***** Dataset excerpts *****

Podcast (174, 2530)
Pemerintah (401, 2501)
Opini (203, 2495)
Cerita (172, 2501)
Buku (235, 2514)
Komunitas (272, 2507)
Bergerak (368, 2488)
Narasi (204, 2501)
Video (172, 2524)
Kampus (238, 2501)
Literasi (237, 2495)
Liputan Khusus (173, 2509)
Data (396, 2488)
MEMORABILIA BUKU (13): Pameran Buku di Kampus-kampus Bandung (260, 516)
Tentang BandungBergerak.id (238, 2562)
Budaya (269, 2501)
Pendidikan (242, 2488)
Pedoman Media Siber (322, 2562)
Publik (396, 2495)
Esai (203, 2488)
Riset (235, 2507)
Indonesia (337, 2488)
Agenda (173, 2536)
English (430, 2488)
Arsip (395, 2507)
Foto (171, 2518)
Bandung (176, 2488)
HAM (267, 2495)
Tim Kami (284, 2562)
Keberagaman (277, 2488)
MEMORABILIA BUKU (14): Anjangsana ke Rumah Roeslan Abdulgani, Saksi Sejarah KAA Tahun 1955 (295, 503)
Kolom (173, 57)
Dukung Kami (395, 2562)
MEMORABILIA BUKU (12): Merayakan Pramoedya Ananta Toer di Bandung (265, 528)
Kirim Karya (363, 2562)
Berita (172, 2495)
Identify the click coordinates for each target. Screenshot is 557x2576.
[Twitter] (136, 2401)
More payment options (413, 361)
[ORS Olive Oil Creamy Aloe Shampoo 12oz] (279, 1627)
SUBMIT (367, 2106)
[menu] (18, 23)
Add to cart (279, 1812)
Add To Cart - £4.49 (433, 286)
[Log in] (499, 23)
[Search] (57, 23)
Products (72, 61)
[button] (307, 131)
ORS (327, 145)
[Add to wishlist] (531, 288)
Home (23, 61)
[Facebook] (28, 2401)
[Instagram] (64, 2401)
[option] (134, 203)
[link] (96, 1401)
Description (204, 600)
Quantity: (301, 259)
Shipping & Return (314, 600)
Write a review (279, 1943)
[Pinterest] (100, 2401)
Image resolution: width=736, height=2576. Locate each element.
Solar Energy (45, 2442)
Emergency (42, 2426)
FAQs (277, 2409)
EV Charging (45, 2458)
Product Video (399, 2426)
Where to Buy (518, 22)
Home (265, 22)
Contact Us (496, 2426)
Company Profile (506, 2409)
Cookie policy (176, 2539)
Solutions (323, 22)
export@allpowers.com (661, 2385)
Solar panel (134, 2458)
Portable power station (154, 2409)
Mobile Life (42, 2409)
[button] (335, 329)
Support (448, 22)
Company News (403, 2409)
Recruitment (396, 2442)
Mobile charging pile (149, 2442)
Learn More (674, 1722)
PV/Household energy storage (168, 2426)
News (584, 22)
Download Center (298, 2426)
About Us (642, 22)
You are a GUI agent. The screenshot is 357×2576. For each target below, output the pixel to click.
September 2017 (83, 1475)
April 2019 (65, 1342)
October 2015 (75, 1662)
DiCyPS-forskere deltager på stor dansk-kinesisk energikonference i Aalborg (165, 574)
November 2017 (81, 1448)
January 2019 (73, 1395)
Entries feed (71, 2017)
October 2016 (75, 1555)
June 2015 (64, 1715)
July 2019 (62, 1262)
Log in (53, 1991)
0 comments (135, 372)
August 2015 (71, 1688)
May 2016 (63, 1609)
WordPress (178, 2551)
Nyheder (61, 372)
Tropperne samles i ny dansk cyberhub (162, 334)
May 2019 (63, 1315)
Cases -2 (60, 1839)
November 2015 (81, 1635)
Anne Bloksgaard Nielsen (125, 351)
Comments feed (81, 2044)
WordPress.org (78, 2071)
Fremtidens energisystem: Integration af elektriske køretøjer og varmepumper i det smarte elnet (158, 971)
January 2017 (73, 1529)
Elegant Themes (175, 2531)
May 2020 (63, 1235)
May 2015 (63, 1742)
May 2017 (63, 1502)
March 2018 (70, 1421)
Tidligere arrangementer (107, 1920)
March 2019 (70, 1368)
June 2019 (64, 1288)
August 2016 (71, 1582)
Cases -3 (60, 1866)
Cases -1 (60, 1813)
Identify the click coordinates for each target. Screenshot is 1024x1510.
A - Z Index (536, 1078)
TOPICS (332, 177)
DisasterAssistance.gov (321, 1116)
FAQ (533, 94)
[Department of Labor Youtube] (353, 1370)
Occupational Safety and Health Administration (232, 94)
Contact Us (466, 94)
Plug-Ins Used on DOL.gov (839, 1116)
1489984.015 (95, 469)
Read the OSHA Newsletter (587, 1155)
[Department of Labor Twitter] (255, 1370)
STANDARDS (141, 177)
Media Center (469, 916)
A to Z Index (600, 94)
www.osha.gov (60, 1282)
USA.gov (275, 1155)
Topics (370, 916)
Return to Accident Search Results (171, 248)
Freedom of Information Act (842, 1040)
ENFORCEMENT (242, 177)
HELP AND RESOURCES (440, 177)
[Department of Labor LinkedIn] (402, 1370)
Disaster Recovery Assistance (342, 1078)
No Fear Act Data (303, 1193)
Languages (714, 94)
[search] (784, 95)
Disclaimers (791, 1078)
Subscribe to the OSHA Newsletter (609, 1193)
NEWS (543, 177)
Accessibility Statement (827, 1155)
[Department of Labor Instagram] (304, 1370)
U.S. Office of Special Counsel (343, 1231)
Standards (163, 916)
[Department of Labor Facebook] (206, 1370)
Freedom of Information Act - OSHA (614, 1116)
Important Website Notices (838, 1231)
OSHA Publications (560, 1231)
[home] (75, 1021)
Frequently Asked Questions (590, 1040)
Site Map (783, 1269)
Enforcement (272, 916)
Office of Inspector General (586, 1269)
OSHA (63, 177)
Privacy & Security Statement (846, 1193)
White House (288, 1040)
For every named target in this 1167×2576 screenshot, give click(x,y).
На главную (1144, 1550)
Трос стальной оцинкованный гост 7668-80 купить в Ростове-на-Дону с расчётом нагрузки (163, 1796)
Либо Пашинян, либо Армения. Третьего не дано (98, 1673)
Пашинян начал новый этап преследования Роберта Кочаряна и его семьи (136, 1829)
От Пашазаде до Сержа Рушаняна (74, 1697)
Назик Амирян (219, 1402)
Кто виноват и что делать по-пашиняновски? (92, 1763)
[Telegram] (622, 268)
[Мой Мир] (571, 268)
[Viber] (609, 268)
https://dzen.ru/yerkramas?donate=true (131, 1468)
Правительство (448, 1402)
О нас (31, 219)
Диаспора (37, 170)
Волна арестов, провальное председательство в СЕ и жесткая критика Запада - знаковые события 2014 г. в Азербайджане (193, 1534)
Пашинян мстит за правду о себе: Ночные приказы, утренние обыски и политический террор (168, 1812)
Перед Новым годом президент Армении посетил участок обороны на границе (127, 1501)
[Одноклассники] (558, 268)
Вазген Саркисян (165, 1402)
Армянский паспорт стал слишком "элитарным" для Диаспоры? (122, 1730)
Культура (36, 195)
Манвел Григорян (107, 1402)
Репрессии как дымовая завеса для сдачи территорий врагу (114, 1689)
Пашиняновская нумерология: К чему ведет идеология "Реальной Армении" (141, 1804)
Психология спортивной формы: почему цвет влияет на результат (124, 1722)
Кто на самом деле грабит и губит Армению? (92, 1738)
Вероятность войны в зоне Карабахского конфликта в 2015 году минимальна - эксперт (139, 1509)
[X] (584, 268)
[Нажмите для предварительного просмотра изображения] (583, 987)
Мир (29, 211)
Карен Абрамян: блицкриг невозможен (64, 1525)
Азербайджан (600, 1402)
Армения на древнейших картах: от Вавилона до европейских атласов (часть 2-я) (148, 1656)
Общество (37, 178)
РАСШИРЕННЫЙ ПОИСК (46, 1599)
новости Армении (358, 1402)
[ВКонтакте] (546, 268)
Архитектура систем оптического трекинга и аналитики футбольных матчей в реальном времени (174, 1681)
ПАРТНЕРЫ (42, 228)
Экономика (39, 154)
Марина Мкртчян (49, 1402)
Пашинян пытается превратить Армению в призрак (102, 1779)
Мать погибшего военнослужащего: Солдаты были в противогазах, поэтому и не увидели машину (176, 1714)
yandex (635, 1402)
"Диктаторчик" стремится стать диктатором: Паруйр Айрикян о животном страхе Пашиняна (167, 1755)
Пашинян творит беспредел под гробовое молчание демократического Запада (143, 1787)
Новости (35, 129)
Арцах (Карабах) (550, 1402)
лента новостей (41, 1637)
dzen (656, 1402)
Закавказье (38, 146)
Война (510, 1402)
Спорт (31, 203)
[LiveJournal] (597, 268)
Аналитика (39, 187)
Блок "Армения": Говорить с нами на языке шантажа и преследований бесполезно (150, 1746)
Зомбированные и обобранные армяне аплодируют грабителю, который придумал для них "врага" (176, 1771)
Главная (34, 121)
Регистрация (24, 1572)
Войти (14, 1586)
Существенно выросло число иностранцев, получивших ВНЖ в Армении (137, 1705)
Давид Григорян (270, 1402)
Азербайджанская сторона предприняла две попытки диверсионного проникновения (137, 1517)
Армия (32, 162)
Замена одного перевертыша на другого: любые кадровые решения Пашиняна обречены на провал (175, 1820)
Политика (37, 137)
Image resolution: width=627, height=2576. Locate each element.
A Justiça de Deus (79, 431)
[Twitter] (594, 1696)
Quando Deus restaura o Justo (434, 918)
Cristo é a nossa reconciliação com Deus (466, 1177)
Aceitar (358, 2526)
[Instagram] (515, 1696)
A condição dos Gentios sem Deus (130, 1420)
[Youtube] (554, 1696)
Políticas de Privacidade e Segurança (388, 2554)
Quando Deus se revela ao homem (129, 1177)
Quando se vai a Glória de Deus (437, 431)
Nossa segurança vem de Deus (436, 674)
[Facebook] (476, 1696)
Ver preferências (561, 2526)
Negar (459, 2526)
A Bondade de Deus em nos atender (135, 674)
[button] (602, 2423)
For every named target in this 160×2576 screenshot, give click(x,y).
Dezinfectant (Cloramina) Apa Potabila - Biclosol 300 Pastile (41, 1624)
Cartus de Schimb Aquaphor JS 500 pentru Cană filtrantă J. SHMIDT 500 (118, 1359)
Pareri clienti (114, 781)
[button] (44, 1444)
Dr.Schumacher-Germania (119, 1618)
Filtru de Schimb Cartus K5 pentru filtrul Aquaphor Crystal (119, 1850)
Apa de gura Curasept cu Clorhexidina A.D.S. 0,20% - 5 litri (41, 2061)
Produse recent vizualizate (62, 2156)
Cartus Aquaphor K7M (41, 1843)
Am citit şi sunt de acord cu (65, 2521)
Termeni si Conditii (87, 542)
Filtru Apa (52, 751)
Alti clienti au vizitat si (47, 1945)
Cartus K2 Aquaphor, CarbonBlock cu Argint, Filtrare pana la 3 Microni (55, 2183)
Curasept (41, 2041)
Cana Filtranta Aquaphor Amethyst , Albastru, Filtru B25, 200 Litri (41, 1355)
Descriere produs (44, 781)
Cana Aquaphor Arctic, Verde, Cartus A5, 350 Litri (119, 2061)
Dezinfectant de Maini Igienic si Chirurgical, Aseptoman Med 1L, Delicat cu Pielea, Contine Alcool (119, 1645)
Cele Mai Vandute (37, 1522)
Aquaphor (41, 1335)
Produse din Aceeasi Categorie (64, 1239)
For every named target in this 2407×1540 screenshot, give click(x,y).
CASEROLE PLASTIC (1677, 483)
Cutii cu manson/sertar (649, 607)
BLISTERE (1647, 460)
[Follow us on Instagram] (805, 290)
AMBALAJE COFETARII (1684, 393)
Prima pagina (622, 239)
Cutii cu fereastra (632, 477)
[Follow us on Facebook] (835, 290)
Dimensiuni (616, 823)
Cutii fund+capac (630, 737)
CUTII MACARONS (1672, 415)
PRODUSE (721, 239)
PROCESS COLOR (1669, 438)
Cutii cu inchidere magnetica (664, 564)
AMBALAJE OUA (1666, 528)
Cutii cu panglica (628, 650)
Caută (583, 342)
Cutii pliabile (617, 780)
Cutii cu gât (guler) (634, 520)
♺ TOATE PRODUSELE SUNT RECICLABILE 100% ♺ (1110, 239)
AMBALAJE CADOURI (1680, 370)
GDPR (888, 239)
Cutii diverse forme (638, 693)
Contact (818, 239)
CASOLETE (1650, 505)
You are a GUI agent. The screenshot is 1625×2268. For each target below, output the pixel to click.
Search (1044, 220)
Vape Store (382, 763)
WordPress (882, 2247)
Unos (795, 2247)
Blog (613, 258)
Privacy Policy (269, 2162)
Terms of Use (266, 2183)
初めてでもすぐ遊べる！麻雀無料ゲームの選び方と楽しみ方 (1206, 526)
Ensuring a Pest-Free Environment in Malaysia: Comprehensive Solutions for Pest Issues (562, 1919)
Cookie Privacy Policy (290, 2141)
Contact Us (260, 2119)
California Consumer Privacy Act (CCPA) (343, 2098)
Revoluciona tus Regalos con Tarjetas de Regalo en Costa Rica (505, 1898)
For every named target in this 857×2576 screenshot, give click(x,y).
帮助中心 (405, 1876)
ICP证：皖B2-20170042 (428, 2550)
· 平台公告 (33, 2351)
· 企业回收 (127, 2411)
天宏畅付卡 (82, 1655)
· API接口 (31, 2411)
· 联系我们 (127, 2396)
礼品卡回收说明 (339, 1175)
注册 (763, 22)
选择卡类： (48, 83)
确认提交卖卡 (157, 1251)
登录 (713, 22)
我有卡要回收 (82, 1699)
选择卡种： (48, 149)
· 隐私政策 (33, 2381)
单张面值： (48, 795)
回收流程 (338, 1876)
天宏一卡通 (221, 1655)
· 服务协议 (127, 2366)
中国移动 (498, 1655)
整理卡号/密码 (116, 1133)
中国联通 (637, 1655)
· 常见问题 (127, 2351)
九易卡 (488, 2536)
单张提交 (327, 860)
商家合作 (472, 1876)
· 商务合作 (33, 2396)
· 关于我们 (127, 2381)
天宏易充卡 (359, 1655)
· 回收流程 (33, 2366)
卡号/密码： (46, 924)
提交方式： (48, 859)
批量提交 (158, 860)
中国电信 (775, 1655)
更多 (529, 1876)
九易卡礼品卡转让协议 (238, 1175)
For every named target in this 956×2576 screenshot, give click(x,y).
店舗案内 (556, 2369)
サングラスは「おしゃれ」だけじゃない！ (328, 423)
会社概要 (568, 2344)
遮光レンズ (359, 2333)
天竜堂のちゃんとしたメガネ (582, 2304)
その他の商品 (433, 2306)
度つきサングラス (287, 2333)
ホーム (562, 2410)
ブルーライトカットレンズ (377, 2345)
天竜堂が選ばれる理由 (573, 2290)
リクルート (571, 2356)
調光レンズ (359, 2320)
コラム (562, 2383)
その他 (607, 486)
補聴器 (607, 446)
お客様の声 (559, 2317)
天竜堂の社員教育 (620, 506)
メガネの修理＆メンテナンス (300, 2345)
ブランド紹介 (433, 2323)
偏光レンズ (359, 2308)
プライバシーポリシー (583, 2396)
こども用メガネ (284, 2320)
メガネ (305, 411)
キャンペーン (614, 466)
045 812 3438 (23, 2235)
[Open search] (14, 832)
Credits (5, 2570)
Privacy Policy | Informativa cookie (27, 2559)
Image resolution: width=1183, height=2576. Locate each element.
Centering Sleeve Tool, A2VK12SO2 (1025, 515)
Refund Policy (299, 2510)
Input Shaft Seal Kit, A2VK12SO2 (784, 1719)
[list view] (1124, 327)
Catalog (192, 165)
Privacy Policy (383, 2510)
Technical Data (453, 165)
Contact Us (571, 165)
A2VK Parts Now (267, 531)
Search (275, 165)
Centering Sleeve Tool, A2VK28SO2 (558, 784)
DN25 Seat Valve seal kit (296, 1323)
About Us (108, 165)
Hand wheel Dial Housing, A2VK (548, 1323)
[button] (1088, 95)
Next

*****

▸ **Instructions to follow**
Copy out the entries exactly. Begin at the first line and end with the line that has "Indonesia (337, 2488)".

▸ **Reply to the task**
Podcast (174, 2530)
Pemerintah (401, 2501)
Opini (203, 2495)
Cerita (172, 2501)
Buku (235, 2514)
Komunitas (272, 2507)
Bergerak (368, 2488)
Narasi (204, 2501)
Video (172, 2524)
Kampus (238, 2501)
Literasi (237, 2495)
Liputan Khusus (173, 2509)
Data (396, 2488)
MEMORABILIA BUKU (13): Pameran Buku di Kampus-kampus Bandung (260, 516)
Tentang BandungBergerak.id (238, 2562)
Budaya (269, 2501)
Pendidikan (242, 2488)
Pedoman Media Siber (322, 2562)
Publik (396, 2495)
Esai (203, 2488)
Riset (235, 2507)
Indonesia (337, 2488)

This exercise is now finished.